Die E-Signatur ersetzt Papier und Scan durch eine rechtssichere digitale Unterschrift. Dieser Eintrag erklärt den Begriff, den rechtlichen Rahmen und den Nutzen im Fremdpersonal.

Key Facts
  • Rechtssichere elektronische Unterschrift für Verträge und Dokumente.
  • Rechtsrahmen in der EU ist die eIDAS-Verordnung.
  • Ersetzt Ausdrucken, Unterschreiben und Scannen.
  • Im Vendor Intelligence in den Einsatzprozess integriert.

Definition und Einordnung

Eine E-Signatur ist die elektronische Unterschrift, mit der Verträge und Dokumente rechtssicher und ohne Medienbruch digital unterzeichnet werden. In der EU regelt die eIDAS-Verordnung die verschiedenen Stufen – von der einfachen bis zur qualifizierten elektronischen Signatur.

Im Fremdpersonal beschleunigt sie vor allem Einsatz- und Überlassungsverträge, die oft kurzfristig zustande kommen müssen.

Welchen Nutzen bringt die E-Signatur im Fremdpersonal?

Gerade bei kurzfristigen Einsätzen entscheidet Geschwindigkeit: Verträge müssen oft innerhalb von Stunden unterschrieben sein. Die E-Signatur macht das ortsunabhängig möglich – mit lückenloser Dokumentation. Im Onboarding sorgt sie zusammen mit digitalen Checklisten dafür, dass Einsätze schneller und einheitlich starten.

Häufige Fragen

Ist eine E-Signatur so verbindlich wie eine handschriftliche?

Je nach Signaturstufe ja.

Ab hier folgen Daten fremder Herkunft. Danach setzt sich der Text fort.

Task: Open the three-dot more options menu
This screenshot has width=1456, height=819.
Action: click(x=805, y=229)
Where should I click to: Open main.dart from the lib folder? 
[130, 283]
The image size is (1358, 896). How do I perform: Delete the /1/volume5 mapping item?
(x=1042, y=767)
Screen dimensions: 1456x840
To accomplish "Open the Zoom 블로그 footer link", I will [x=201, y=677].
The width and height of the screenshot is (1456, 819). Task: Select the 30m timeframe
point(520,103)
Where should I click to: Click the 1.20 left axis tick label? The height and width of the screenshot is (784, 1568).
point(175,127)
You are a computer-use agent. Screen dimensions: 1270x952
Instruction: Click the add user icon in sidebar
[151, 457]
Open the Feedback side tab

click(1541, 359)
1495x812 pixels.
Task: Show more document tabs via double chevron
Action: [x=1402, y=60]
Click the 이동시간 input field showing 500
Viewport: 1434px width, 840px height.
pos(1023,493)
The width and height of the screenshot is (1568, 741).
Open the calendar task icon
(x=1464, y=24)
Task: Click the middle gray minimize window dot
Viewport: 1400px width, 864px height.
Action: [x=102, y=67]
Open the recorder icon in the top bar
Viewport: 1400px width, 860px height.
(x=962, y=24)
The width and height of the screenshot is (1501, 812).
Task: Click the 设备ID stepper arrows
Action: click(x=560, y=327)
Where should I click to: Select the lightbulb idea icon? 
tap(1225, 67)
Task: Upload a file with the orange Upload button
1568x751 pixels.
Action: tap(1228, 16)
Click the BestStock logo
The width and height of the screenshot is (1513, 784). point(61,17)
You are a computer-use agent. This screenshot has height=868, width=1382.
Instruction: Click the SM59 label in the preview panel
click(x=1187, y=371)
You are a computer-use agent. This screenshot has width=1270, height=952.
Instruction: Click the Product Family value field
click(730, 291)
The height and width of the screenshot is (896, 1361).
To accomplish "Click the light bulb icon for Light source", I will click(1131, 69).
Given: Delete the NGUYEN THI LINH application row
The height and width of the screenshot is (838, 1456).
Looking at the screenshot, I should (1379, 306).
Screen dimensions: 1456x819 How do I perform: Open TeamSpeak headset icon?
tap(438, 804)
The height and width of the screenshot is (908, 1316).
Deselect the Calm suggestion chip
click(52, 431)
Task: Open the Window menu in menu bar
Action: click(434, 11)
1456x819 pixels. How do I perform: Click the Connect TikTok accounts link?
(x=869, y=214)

Die qualifizierte elektronische Signatur ist der handschriftlichen Unterschrift rechtlich gleichgestellt; für die meisten Verträge genügt bereits eine niedrigere Stufe.

Für welche Dokumente im Fremdpersonal eignet sich die E-Signatur?

Für Einsatz- und Überlassungsverträge, Rahmenverträge und Nachweise – überall dort, wo bislang ausgedruckt, unterschrieben und gescannt wurde.